The existence and practice of data beats, however, is an insufficient condition for deeper adoption of newsroom automation, particularly of the kind implied by the hype around the use of AI in journalism. As suggested by The Guardian’s Nicholas, advanced automated news models built around data feeds would need far larger and more interested publics to justify the necessary investments. This was somewhat echoed by the Crikey audience editor, Imogen Champagne, who observed that, in her experience, public interest in COVID-19 news and stories declined in 2021. Stories on politicians and corruption generally attract large numbers of readers on Crikey, she said. While, in 2020, more general pandemic stories had garnered good levels of engagement as well, by 2021, Champagne was observing that ‘COVID only goes well if it’s a mistake, if we’re talking about the vaccine rollout, and how that was bungled, if we’re talking about Gladys’ [Berejiklian – the then-Premier of the State of New South Wales]. This year COVID stories, just like basic information about COVID, don’t go so well’. Also, readers appeared to be ‘fatigued’ with and to be avoiding pandemic information, as Participant H from a public service outlet suggested – a phenomenon that was also observed in the 2022 Digital News Report (Newman et al., 2022). The agenda was more diverse in the second year of the pandemic, apart from content that was related to major political controversies around the premiers’ pandemic management, as Champagne mentioned. Taking all these variables together, the full institutional embedding of automated news writing would take far more than a single critical incident, even for outlets with existing data journalism capability.
Structural obstacles to news automation
In emergency situations involving a public response (such as the COVID-19 pandemic or natural disasters), Australian news outlets generally depend on the data provided by government actors; and governments depend on the media to help coordinate public communication. Such public interest data are also a promising basis for journalistic investigative work, but this promise is not without challenges, as, despite the decades-old ‘open data’ movement, most government actors continue to use data as a tool of power and control (and this is true in Australia as elsewhere, see also Wu, 2021).

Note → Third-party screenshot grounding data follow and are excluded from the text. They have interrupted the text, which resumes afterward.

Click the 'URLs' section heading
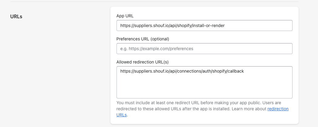318x127 pixels. (16, 16)
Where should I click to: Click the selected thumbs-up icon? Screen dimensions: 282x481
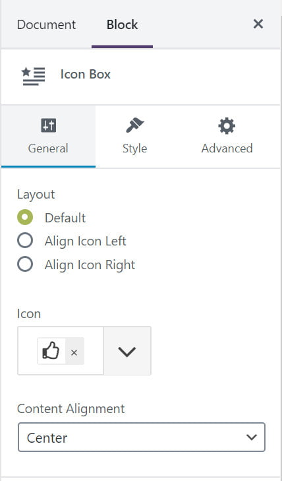[51, 351]
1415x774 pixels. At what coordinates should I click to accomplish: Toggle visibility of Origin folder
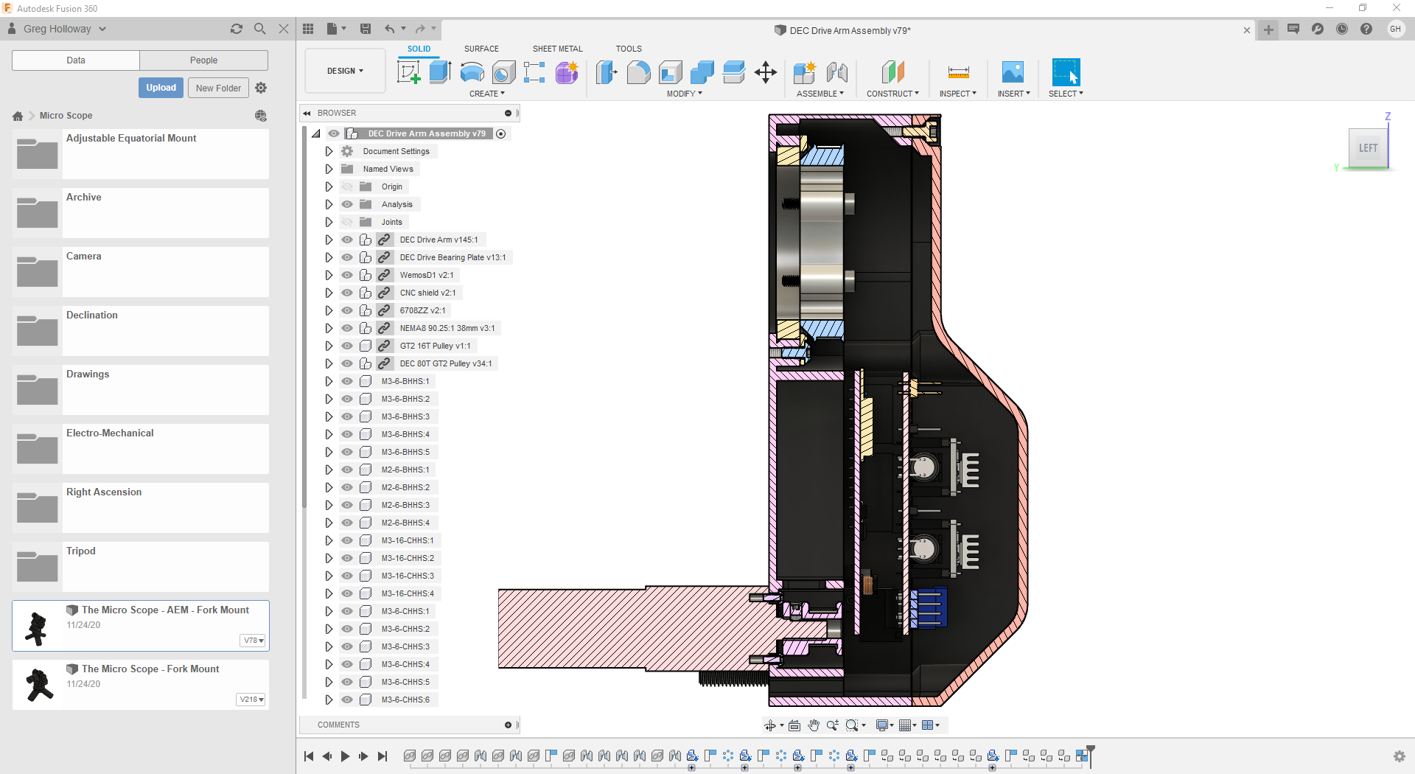[x=347, y=186]
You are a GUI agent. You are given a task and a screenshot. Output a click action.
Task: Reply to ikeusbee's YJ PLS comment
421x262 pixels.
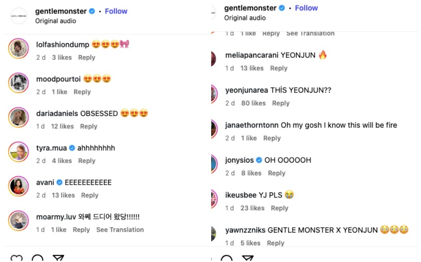coord(279,208)
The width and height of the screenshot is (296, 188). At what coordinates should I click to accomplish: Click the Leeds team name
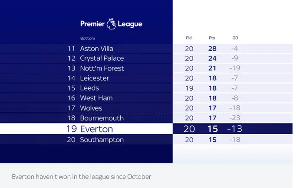89,88
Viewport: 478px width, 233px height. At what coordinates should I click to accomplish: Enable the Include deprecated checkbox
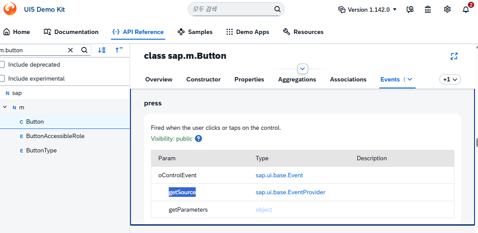(2, 64)
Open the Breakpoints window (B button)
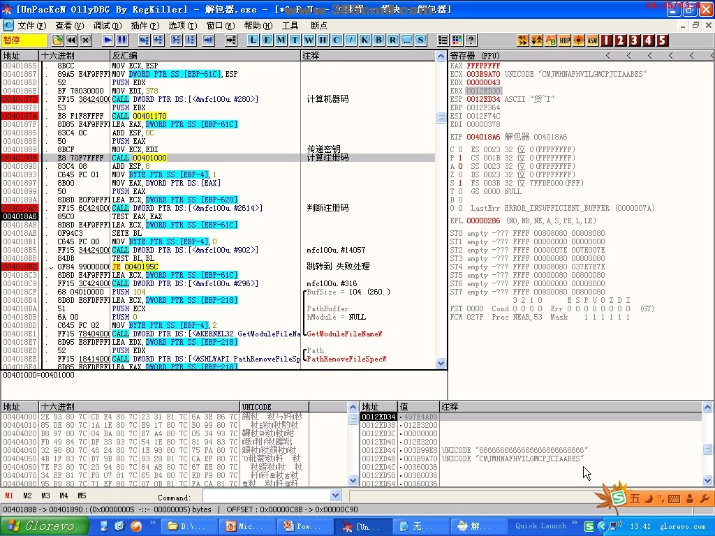 [x=378, y=40]
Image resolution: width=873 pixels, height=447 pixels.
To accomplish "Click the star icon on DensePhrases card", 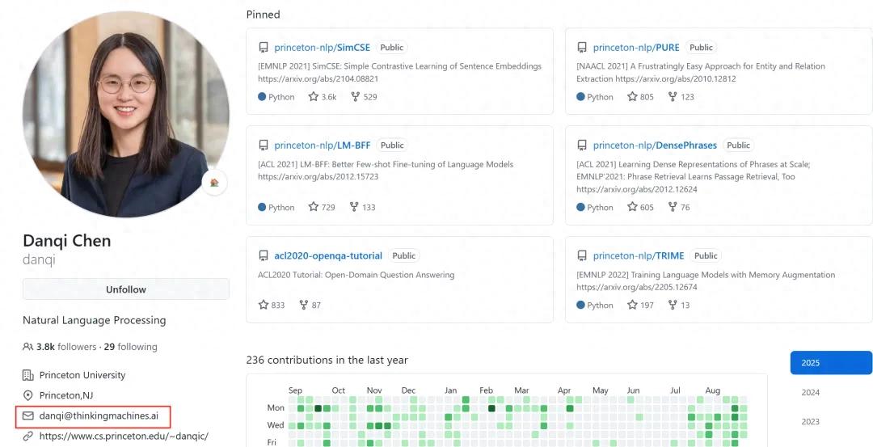I will (632, 207).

The pandemic has indeed been a critical incident in that it intensified journalists’ relationships with data and provoked shifts in some journalists’ attitudes with respect to data literacies and skills. It has also been a critical incident in that it highlighted significant challenges, all of which relate to the role of government agencies as data controllers. These are discussed below as challenges with controlled access, timing and formats.
In terms of controlled access, when exploring what it meant for news workers to work with data and the characteristics of the Australian data environment, participants frequently praised the work done by entities such as the Australian Bureau of Statistics (ABS), framing it as a primary, high-quality source for data journalists. Most participants recognised that the institution facilitated the task of journalists and that especially in situations such as COVID-19, ‘sometimes they will provide the visualisations for us’ (Caleb Cluff, The Courier in Victoria) or ‘that is more open access to data than ever before’ (Participant G, public service outlet 1). Nonetheless, the possibilities of better access to datasets are limited by budget constraints in the last 15 years as pointed out by Evershed from The Guardian who has covered it as a source. In addition to the lack of financial support for modernising data delivery, shortcomings may also be attributable to the desire to retain institutional power in an environment where control over data and statistics increasingly confers authority.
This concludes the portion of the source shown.